"C’est une population traumatisée et punie à la fois par le régime qui l’oppressait, et par l’oubli et l’abandon de l’opinion publique internationale" | ©  JM Gauthier/CIRIC
Suisse

Vincent Gelot: «La population syrienne a été complètement oubliée»

Installé au Liban depuis dix ans, Vincent Gelot dirige des programmes de l’Œuvre d’Orient qui irriguent toute la région. Avec le dessinateur Edmond Baudoin, il signe une BD sur la Syrie pour donner un visage et une voix à une population décimée par des années de guerre.

Entre 2011 et 2024, le conflit syrien a fait plus de 500’000 morts, des millions de réfugiés internes et provoqué l’exil de cinq à six millions de Syriens. «Le rêve, pour moi et mon pays: vivre en paix et que les choses s’arrangent». Telle est la réponse du chauffeur qui emmène au printemps 2023 Vincent Gelot et son ami Baudoin sur les routes, de Damas à Alep, en passant par Palmyre.
Le but du voyage: rencontrer les communautés chrétiennes de Syrie et recueillir le témoignage d’une population qui survit tant bien que mal.
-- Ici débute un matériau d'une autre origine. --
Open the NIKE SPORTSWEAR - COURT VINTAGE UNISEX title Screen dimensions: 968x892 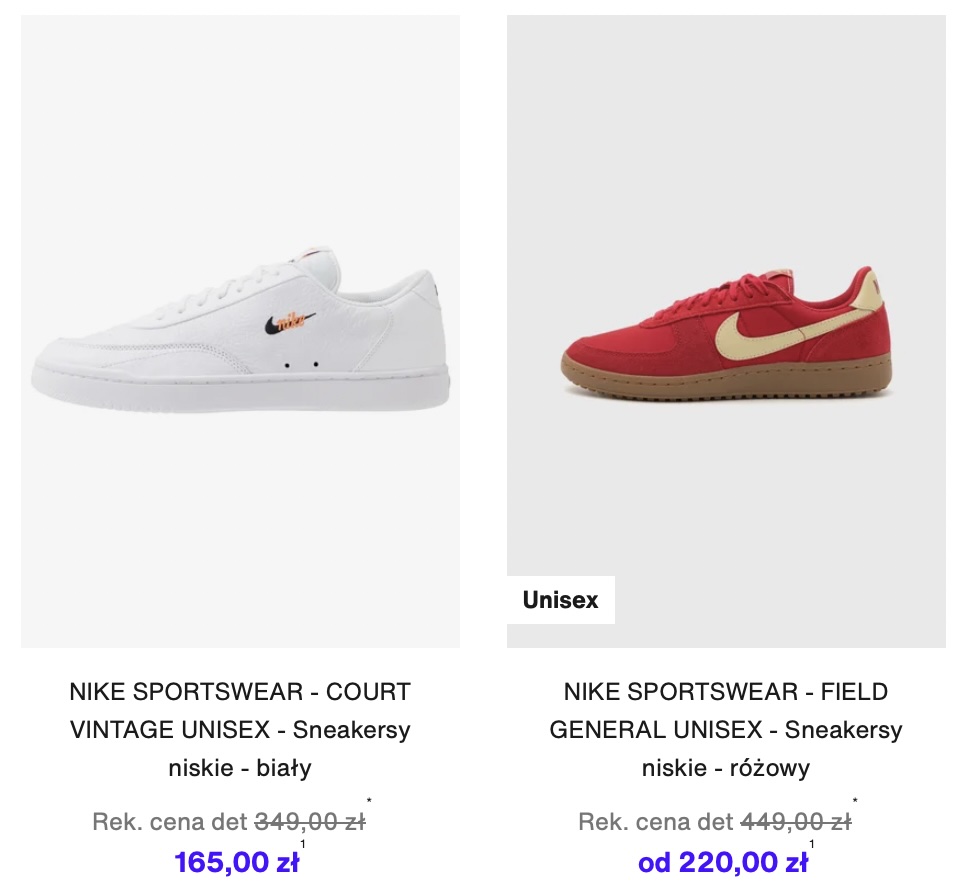240,730
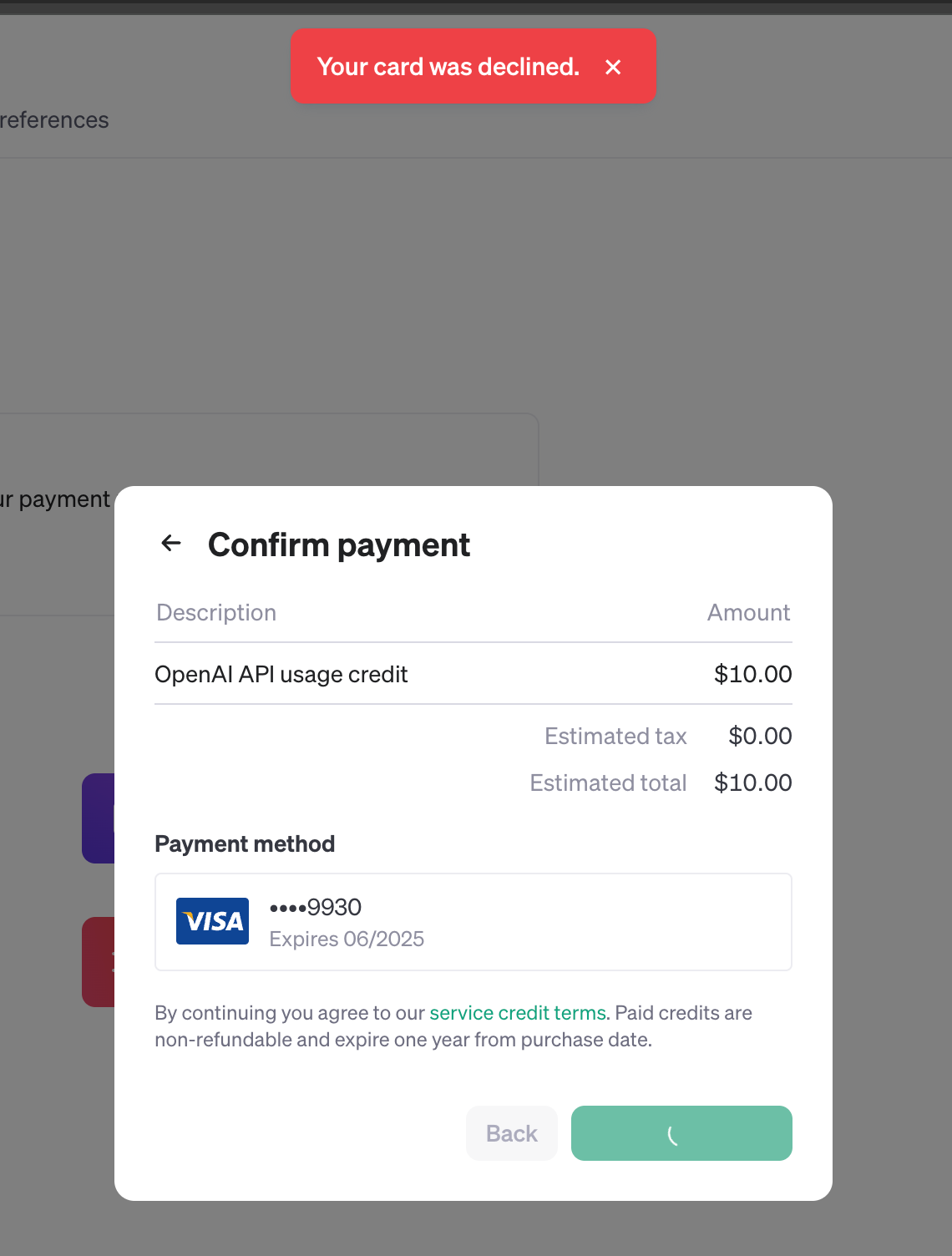Screen dimensions: 952x1256
Task: Click the payment text behind the dialog
Action: click(58, 499)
Mais imaginaient-ils alors que les questions posées à leurs témoins et leurs réponses auraient une telle résonance, depuis que le régime de Bachar el-Assad est tombé, le 8 décembre 2024? Non, sans aucun doute.

Quels mots vous viennent à l’esprit quand vous pensez aux Syriens?
Vincent Gelot: Résilience, parce qu’ils ont enduré des épreuves sans nom depuis treize ans et ils l’ont fait seuls. Courage, parce qu’ils ont eu celui de faire entendre la voix des libertés qui ont été réprimées et qu’ils ont à cœur, aujourd’hui, de redonner un avenir pour leur pays. Enfin, amitié, parce qu’il existe chez eux, malgré leurs différences, une volonté de vivre en amitié les uns avec les autres. Dans le cadre de ma mission de soutien auprès des communautés chrétiennes du pays, j’ai tissé des liens de confiance, de respect et même d’amitié. J’ai une grande affection pour les Syriens. Cette BD leur rend hommage.

Vous souhaitiez, dans cette BD, qu’Edmond Baudoin rende compte au monde des hurlements que vous entendez en Syrie. Quels sont ces hurlements?
C’est la souffrance des Syriens. Ils n’ont rien à manger, pas d’eau potable ni d’électricité. 95% de la population vit en-dessous du seuil de pauvreté. Ils ont vécu notamment sous les bombardements, sous la dictature et les enlèvements. C’est une population traumatisée et punie à la fois par le régime qui l’oppressait, et par l’oubli et l’abandon de l’opinion publique internationale. Pendant toutes ces années de guerre, elle a été complètement oubliée au milieu d’un champ de ruines qui est la Syrie d’aujourd’hui, sans aucune aide, avec en plus les sanctions internationales. L’objet de cette BD était de pouvoir donner une voix et un visage aux Syriens que je rencontre depuis dix ans.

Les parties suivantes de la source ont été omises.